(SOURCE EXTRACT):
★ ★ ★ ★ ★
The method brought together electrical and computer engineering professor Gabriel Popescu and animal sciences professor Matthew Wheeler in a collaborative project through the Beckman Institute for Advanced Science and Technology at the University of Illinois at Urbana-Champaign. Called gradient light interference microscopy (GLIM), the method allows imaging of thick, multicellular samples.

Marcello Rubessa, Gabriel Popescu, and Matthew B. Wheeler teamed up to produce 3D images of live cattle embryos that could help determine embryo viability before in vitro fertilization in humans. (Photo: L. Brian Stauffer)

In many forms of biomedical microscopy, light is shined through very thin slices of tissue to produce an image. Other methods use chemical or physical markers that allow the operator to find the specific object they are looking for within a thick sample, but those markers can be toxic to living tissue, Popescu says. Also, when looking at thick samples with other methods, the image becomes washed out because of the light bouncing off of all surfaces in the sample, says graduate student Mikhail Kandel, the co-lead author of the study.

GLIM can probe deep into thick samples by controlling the path length over which light travels through the specimen. The technique allows the researchers to produce images from multiple depths that are then composited into a single 3D image.
★ ★ ★ ★ ★
(RAW DATA):
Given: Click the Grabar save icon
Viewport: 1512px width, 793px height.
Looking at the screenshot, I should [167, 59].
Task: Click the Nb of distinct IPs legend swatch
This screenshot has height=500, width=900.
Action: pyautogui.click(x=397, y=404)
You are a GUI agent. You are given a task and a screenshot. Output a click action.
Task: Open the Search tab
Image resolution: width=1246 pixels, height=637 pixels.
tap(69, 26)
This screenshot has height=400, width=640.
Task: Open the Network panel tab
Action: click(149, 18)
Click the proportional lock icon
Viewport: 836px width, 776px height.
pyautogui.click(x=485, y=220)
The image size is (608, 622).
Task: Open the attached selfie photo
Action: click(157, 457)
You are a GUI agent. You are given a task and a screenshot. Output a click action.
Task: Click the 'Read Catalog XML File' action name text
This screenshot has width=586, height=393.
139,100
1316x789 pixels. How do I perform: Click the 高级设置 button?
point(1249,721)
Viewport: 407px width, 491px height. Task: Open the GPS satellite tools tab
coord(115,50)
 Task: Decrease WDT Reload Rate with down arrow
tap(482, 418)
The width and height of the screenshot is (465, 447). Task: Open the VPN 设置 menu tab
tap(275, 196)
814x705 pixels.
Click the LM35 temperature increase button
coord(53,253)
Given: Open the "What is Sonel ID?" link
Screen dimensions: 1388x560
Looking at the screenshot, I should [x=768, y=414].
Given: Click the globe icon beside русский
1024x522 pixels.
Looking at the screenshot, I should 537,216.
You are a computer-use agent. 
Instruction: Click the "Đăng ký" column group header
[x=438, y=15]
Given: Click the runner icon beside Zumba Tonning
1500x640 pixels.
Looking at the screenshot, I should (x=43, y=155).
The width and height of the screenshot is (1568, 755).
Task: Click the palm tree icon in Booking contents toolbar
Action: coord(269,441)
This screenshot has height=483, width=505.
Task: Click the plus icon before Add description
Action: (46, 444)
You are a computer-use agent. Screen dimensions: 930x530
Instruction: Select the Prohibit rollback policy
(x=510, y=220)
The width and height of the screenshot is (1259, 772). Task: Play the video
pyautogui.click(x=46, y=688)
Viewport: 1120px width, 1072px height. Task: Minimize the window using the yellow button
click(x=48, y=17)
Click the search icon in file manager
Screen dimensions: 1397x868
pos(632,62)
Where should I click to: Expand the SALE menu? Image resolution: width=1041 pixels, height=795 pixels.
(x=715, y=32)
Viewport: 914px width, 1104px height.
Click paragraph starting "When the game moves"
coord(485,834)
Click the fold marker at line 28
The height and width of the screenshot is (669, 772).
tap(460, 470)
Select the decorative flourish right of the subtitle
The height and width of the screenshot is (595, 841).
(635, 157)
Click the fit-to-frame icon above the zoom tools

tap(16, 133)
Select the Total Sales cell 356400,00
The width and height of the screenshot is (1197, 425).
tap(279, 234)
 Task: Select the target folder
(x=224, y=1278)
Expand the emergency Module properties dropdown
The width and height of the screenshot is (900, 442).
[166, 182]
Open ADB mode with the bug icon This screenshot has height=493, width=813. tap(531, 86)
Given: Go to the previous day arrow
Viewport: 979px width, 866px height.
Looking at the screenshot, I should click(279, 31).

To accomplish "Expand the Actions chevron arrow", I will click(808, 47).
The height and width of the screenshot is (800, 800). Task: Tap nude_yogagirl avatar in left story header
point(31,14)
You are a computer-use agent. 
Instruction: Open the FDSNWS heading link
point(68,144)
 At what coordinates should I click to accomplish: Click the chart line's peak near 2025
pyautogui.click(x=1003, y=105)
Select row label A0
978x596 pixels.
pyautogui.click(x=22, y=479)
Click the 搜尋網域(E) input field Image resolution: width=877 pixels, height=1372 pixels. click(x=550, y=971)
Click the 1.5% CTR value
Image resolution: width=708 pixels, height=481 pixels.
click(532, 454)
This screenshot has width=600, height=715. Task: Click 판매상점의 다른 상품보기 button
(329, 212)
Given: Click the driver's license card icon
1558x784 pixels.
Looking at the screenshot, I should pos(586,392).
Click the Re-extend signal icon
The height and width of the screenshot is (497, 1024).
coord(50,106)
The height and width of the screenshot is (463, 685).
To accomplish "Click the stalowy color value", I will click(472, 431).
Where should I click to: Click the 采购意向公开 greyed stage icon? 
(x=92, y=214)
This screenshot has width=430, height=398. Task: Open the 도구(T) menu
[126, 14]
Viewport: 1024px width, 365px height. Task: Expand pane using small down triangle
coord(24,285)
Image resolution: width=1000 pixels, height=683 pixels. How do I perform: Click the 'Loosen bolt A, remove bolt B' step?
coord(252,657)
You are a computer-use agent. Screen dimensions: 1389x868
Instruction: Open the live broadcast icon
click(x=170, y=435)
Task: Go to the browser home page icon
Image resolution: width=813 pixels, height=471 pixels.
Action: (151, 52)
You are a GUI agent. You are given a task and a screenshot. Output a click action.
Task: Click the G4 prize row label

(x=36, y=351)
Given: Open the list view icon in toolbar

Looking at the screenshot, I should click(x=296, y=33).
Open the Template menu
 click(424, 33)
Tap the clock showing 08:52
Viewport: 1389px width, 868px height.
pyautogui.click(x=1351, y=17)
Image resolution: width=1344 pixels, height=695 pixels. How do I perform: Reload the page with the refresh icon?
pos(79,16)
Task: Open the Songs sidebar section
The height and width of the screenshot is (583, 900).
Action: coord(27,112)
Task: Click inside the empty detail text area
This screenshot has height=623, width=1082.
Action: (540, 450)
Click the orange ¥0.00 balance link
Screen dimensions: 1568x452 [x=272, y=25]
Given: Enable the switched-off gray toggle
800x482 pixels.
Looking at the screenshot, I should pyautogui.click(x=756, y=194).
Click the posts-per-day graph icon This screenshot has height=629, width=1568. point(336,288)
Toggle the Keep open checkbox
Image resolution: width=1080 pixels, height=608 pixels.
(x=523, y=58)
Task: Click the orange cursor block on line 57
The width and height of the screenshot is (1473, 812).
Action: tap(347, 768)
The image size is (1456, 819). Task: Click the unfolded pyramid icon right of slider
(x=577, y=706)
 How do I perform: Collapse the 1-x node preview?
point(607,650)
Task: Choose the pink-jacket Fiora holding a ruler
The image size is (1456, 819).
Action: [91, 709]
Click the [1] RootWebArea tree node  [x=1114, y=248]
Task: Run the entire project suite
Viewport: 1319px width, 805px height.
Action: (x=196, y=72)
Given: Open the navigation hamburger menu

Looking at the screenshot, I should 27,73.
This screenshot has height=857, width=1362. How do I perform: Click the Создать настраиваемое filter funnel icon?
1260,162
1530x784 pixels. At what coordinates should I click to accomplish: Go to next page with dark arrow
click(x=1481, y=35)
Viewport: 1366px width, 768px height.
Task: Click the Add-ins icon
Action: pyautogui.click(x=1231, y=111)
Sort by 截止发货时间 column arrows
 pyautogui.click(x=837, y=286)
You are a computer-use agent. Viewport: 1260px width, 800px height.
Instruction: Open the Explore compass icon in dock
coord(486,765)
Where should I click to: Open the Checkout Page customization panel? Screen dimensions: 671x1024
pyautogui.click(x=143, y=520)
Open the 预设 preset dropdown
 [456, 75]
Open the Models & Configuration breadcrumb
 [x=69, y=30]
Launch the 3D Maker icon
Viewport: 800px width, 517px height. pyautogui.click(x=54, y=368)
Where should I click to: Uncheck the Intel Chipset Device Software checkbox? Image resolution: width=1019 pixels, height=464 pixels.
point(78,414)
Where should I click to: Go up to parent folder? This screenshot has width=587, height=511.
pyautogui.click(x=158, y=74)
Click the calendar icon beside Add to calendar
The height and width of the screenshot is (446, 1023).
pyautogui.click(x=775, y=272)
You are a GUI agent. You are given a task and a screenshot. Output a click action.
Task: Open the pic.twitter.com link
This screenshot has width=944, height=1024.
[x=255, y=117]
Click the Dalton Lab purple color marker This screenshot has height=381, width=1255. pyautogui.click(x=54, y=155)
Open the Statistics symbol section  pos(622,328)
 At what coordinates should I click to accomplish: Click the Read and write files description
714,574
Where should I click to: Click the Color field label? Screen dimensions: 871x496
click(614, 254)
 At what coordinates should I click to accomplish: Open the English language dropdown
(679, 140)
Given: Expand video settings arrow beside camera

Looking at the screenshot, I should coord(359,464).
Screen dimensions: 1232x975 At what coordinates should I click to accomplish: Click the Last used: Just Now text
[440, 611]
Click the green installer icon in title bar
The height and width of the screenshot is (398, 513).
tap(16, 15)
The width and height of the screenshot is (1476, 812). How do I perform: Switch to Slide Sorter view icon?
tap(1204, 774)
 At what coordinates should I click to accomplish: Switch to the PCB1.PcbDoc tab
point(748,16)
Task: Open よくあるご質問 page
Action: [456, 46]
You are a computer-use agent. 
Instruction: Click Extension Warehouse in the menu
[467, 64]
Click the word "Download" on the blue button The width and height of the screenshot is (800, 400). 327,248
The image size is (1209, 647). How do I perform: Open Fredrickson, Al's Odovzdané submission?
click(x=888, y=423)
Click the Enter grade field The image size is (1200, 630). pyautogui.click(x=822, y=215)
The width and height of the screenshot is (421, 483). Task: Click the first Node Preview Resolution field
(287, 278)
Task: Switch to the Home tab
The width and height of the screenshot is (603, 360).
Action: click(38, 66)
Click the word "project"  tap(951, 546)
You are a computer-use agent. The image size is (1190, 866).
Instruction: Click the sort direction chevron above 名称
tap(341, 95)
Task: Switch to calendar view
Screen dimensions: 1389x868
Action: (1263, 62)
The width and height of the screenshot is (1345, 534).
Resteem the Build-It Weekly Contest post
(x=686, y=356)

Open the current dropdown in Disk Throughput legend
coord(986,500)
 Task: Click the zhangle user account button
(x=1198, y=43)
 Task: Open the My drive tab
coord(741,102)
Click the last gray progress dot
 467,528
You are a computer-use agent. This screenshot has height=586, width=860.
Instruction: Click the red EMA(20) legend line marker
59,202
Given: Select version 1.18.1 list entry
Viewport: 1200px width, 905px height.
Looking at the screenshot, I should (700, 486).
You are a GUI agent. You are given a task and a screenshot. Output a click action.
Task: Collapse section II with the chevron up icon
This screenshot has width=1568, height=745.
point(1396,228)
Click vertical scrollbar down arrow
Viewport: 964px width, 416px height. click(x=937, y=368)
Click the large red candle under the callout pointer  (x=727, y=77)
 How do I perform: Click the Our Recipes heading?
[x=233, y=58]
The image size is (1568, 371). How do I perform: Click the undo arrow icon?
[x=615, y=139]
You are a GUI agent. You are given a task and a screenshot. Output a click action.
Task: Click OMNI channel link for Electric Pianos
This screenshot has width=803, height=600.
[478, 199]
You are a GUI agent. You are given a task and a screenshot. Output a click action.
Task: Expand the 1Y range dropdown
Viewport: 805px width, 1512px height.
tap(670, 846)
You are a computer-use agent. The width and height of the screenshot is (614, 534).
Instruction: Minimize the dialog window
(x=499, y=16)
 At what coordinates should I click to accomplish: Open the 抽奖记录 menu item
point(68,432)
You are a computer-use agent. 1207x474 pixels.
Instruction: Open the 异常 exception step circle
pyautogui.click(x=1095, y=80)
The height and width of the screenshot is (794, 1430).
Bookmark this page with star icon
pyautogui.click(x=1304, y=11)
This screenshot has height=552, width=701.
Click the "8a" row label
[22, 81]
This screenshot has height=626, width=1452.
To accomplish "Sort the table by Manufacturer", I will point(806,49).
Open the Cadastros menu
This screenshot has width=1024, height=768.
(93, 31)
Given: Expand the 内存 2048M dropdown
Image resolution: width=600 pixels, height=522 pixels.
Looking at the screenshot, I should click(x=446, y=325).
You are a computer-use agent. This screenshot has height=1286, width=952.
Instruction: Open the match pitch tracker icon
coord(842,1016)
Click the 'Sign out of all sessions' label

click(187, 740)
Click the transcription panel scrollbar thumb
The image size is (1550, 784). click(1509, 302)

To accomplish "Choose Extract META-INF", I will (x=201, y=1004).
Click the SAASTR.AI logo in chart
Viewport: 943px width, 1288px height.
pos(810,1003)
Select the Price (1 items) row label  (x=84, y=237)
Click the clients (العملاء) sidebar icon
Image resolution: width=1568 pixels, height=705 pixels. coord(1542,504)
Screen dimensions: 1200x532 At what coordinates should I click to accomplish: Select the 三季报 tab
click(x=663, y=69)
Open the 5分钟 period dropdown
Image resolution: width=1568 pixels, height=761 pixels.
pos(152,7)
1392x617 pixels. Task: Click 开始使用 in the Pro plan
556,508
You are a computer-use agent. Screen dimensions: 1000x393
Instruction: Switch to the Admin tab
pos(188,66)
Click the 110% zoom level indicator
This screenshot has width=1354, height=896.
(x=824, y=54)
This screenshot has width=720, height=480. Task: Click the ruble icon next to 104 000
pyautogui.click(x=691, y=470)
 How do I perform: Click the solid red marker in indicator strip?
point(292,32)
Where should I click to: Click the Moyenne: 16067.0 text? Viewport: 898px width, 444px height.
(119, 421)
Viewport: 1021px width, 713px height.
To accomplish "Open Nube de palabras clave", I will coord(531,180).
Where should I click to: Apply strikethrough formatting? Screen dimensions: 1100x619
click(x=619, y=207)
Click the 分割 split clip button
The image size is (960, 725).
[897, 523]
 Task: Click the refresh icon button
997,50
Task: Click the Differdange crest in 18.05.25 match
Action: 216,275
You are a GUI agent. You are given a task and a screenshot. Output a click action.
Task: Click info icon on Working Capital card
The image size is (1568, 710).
★ ★ ★ ★ ★
(CHECK YOUR UNDERSTANDING):
1. Answer these questions using the passage on gradient light interference microscopy.
(a) Where was the collaborative project between Popescu and Wheeler carried out?
(b) What drawback of chemical or physical markers does Popescu mention?
(c) How does GLIM probe deep into thick samples?
2. Update the stretch of the passage on gradient light interference microscopy from "The method brought" through "thick, multicellular samples.", substituting "joint project" for "collaborative project".
3. Continue the passage on gradient light interference microscopy from where it stops.

(EXERCISE RESULTS):
1.
(a) Through the Beckman Institute for Advanced Science and Technology at the University of Illinois at Urbana-Champaign.
(b) The markers can be toxic to living tissue.
(c) By controlling the path length over which light travels through the specimen.

2.
The method brought together electrical and computer engineering professor Gabriel Popescu and animal sciences professor Matthew Wheeler in a joint project through the Beckman Institute for Advanced Science and Technology at the University of Illinois at Urbana-Champaign. Called gradient light interference microscopy (GLIM), the method allows imaging of thick, multicellular samples.

3.
To demonstrate the new method, Popescu's group joined forces with Wheeler and his team to examine cow embryos. "Having a noninvasive way to correlate to embryo viability is key; before GLIM, we were taking more of an educated guess," Wheeler explains. Those educated guesses are made by examining factors like the color of fluids inside the embryonic cells and the timing of development, among others, but there is no universal marker for determining embryo health, he says.

A gradient light interference microscopy image of a rendered cow embryo that was cut through the center to reveal internal structures. (Courtesy of Gabriel Popescu)

"This method lets us see the whole picture, like a three-dimensional model of the entire embryo at one time," says Tan Nguyen, the other co-lead author of the study. The next test for the researchers, though, will be to prove that they have picked a healthy embryo and that it has gone on to develop a live calf, says Marcello Rubessa, a postdoctoral researcher and co-author of the study.

The team hopes to apply GLIM technology to human fertility research and treatment, as well as a range of different types of tissue research. Popescu plans to continue collaborating with other biomedical researchers, and already has had success looking at thick samples of brain tissue in marine life for neuroscience studies.

Full details of the work appear in the journal Nature Communications.